Les structures telles que Tonga Terre d’accueil sont encore rares en France. Leur modèle tient notamment grâce à de généreux dons et au soutien d’organisations comme la fondation Brigitte Bardot ou 30 Millions d’Amis. D’autres modèles émergent, à l’instar du zoo-refuge La Tanière. Patrick Violas en est le créateur à Nogent-Le-Phaye en Eure-et-Loir. Avec son épouse, ils ont investi trente millions d’euros d’une première vie professionnelle pour pouvoir progressivement accueillir des animaux sauvages : des wallabies, des daims puis des tigres, des lions. Il constate l’évolution récente de l’opinion publique et des acteurs politiques sur la cause animale. “Il y a de plus en plus de saisies, de surveillance et d’enquêtes, se satisfait-il. Et les sanctions se multiplient, des amendes et de la prison.” En 2021, les services douaniers du seul terminal 2 de l’aéroport de Roissy annonçaient avoir saisi 36 tonnes de produits illégaux issus d’espèces sauvages.

Interdiction des animaux dans les cirques

Selon l’OFB, le trafic d’animaux sauvages est la troisième activité criminelle la plus lucrative au monde après les trafics de drogue et d’armes (jusqu’à 23 milliards d’euros par an selon Interpol). À la Tanière, 3 000 animaux ont été sauvés depuis l’ouverture du zoo-refuge, 2 000 ont été replacés dans d'autres parcs. La structure accueille également des animaux issus de laboratoires. Par l’intermédiaire d’une association, Graal, des dizaines de primates sont arrivés en Eure-et-Loir. “Cela représente 5% des animaux accueillis”, estime Patrick Violas. Ce sont des animaux qui ont servi légalement pour des expériences sur les maladies d’Alzheimer ou de Parkinson. Ils ont peut-être sauvé des gens. Mais leurs séquelles sont nombreuses. Parfois, ils n'ont vu aucun autre singe de leur vie. Nous avons un gros travail psychologique à faire avec chacun d’entre eux.”

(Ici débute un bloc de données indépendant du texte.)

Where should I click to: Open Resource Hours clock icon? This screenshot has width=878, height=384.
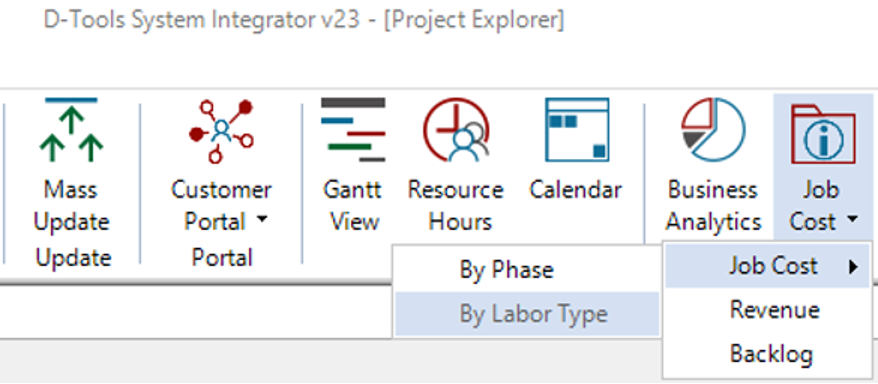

En novembre 2021, la “loi cirque” a été votée et prévoit l’interdiction progressive des animaux sauvages dans les cirques d’ici 2028. A cette date, que fera-t-on de ces animaux ? “Près de 400 fauves”, estime Pierre Thivillon. Mais tous auront-ils une place dans des structures dédiées ? “On ne peut pas remettre un animal de captivité dans la nature, comme ça. Il doit être sous protection humaine”, admet le fondateur du refuge Tonga. Il s’est déjà engagé à réaliser de nouvelles installations. 100 mètres de bâtiments seront érigés pour accueillir des félins et leur offrir une retraite plus agréable.